• **Work request**: Say how many lines in this listing include the word "computer", with no other words in the reply.

• **Data section**:
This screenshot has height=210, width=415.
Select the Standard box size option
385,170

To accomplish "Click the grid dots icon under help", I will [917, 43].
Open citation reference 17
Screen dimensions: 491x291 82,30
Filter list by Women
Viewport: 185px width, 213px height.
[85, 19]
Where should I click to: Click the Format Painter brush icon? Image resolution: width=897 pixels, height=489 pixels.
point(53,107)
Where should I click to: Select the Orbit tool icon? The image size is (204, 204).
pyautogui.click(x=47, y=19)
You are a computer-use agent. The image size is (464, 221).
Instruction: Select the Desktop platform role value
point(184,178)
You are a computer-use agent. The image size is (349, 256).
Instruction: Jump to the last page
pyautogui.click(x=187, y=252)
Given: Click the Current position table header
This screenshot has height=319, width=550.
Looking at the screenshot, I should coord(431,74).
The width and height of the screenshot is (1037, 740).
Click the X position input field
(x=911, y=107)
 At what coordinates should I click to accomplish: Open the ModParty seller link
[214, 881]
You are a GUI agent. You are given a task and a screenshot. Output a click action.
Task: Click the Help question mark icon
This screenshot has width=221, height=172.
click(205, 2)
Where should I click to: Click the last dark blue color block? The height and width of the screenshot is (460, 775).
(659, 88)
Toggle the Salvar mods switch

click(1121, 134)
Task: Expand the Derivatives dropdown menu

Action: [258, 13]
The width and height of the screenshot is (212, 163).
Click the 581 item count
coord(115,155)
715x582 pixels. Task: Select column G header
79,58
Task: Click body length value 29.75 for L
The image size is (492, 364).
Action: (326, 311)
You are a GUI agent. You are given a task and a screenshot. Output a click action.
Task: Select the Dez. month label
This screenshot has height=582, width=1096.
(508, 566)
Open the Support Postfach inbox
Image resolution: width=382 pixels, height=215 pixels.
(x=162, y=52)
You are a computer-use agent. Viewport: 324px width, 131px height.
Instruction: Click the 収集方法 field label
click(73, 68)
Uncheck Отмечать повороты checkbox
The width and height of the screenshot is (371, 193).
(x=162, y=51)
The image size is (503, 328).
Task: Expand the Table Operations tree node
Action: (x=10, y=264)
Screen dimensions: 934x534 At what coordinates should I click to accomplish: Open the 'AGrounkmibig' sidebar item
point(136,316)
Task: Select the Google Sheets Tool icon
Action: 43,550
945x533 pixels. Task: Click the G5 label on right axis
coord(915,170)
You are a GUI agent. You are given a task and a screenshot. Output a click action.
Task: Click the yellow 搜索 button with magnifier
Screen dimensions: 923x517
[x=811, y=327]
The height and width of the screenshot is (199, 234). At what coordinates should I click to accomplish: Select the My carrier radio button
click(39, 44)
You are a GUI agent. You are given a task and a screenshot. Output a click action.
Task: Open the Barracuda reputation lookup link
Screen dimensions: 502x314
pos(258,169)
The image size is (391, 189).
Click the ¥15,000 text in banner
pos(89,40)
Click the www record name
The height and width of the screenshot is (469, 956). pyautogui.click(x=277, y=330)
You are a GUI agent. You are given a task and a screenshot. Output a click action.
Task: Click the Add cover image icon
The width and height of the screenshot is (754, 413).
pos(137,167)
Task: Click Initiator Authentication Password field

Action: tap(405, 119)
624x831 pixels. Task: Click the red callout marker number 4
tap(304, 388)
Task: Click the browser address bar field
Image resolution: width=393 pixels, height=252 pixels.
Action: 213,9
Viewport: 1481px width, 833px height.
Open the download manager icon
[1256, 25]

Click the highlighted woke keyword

• **Answer to the exercise**: 3